---- ENTRIES SUPPLIED

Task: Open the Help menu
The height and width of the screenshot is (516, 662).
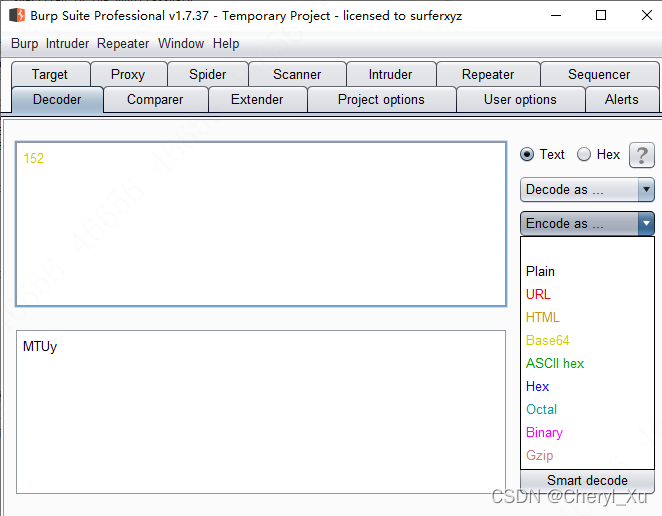Action: click(226, 44)
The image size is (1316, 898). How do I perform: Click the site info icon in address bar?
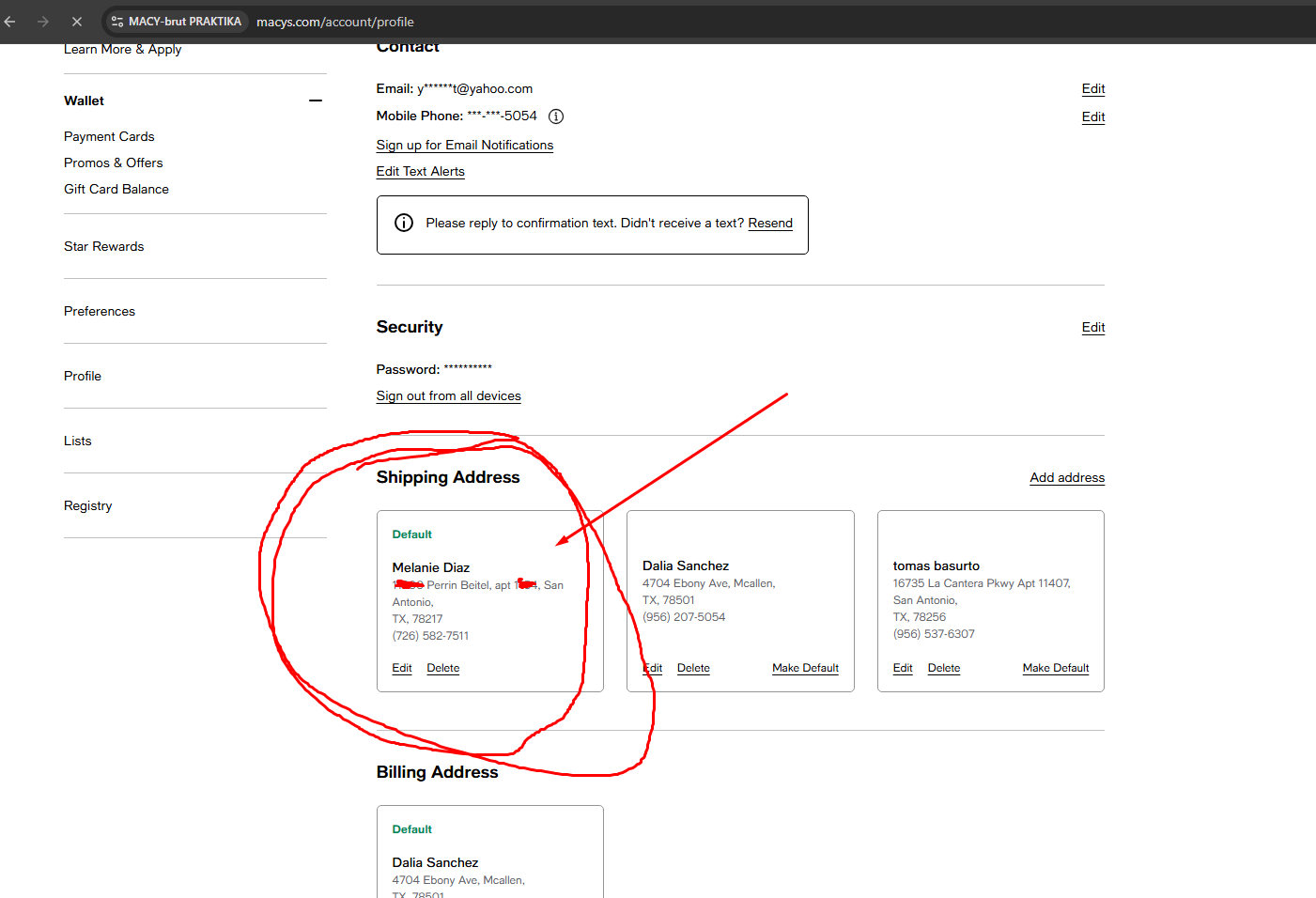click(117, 21)
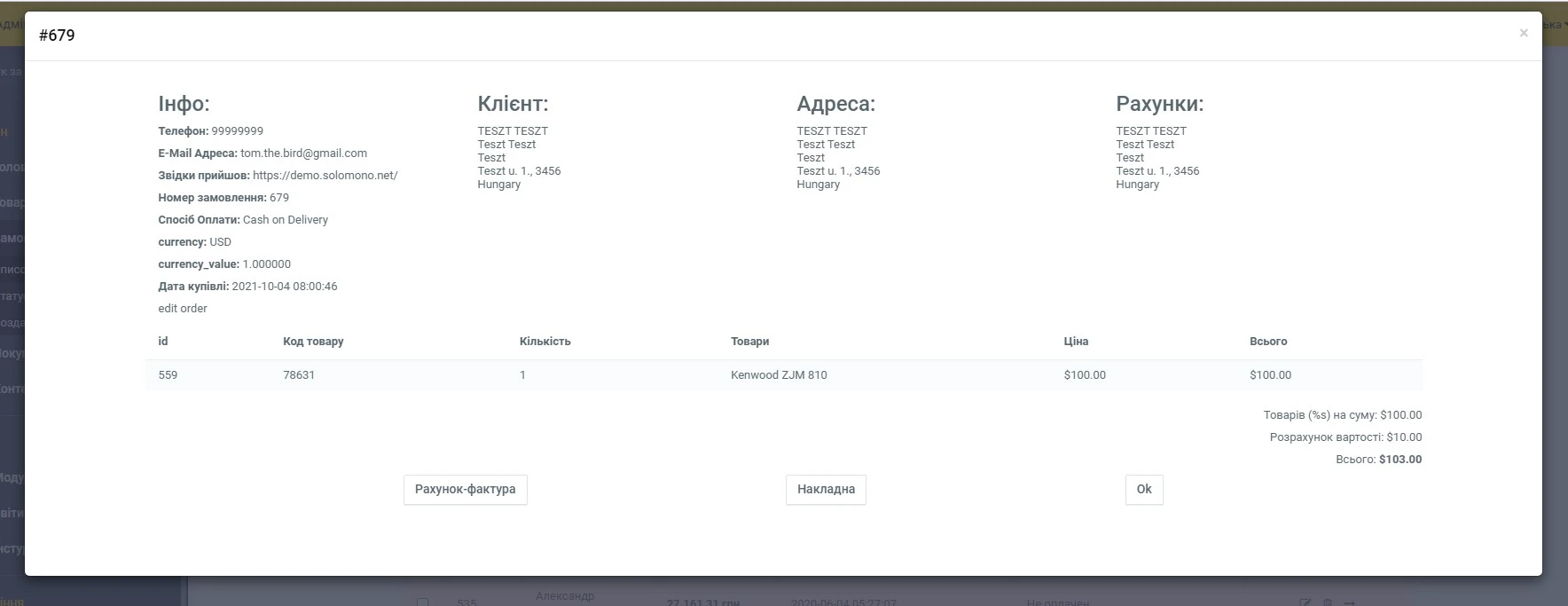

--------

» **GOAL OF THE EXERCISE**
An exact copy is needed of the lines running from the one with "The height and" through the end of the data above, and of those lines only, without pictures.

» **ANSWER**
The height and width of the screenshot is (516, 662).
Action: click(226, 44)
The image size is (1316, 898). How do I perform: Click the site info icon in address bar?
click(117, 21)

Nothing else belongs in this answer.